Nesta fase de desenvolvimento de personalidade e aprendizado de conceitos de moralidade, ao acessar informações e grupos distintos via internet, as crianças começam a identificar preferências e fazer escolhas de “quem seguir” segundo “características físicas, afinidades musicais, times de futebol, entre outros. Como ainda não têm valores muito bem definidos, é importante acompanhar e conhecer que tipo de conteúdo está sendo consumido e quais referências elas elegem para si”, aponta Samara.
Sendo assim, a “cultura de cancelamento” entre as crianças “pode se manifestar por meio de preferências, atitudes, formas de pensamento ou questões semelhantes por identificação ao se aliarem a outras crianças com as quais se identificam ou até mesmo como busca por aceitação, fazendo escolhas que podem levar ao comportamento de ignorar ou excluir um colega logo após uma polêmica ou uma briga, sem dar espaço para o diálogo e perdendo a oportunidade de aprender”.

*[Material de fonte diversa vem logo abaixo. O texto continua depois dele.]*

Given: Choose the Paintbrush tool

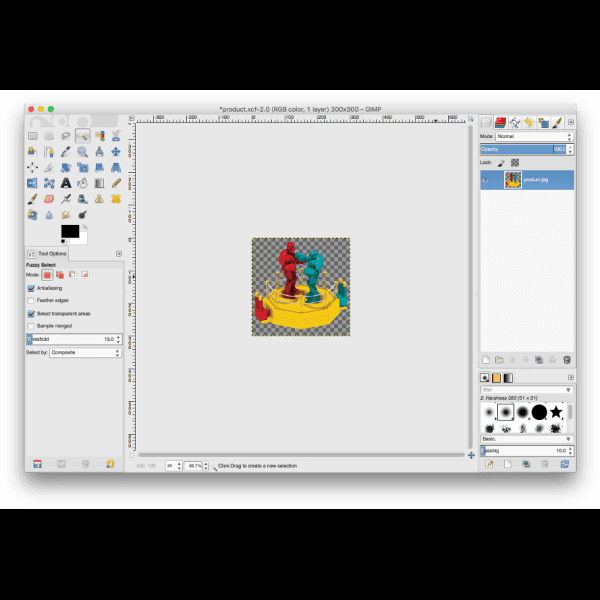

Samara lembra que, nesse período de vida, qualquer ataque sofrido será geralmente absorvido de forma cruel e impactante, podendo gerar traumas psicológicos. “Portanto, é preciso se atentar ao comportamento da criança, estar aberto e disposto a ouvi-la para identificar quaisquer mudanças.”
“O contato próximo e seguro permite que a criança estabeleça um desenvolvimento saudável da consciência, de forma que consiga gerar vínculos com o próximo, aceitar suas questões e elaborar as diferenças”
“Quando a violência é naturalizada na infância”, escreve Thiago Queiroz, criador do canal Paizinho, vírgula!, “essas dores e resignações deixam marcas para a vida”. Para ele, o diálogo com os filhos é um meio poderoso para tentar conter o avanço do cancelamento e evitar uma nova geração de cancelados/canceladores, em que o ódio e a perseguição prevalecem entre os recursos para se enfrentar situações adversas, “porque vai ser também com diálogo que eles tentarão resolver seus conflitos na vida adulta”.
Sendo a falta de diálogo tão nociva quanto o julgamento obstinado dos discursos que queremos “cancelar”, Thiago então propõe resgatar uma “criação com afeto”, a partir de uma “abordagem mais empática e respeitosa da infância” ao invés de uma cultura de violência em que as crianças são “ignoradas, castigadas, silenciadas e violentadas (seja física ou psicologicamente) por seus pais”.
“Nenhuma sociedade será pacífica enquanto suas crianças continuarem a ser violentadas”
Essa influência das mídias também aparece entre os resultados da pesquisa “Primeiríssima infância – interações: comportamentos de pais e cuidadores de crianças de 0 a 3 anos”, da Fundação Maria Cecilia Souto Vidigal. Segundo a pesquisa, 80% dos adultos mencionaram buscar matérias na internet como importantes fontes de informação e referências em relação ao desenvolvimento infantil e às suas tarefas de cuidado.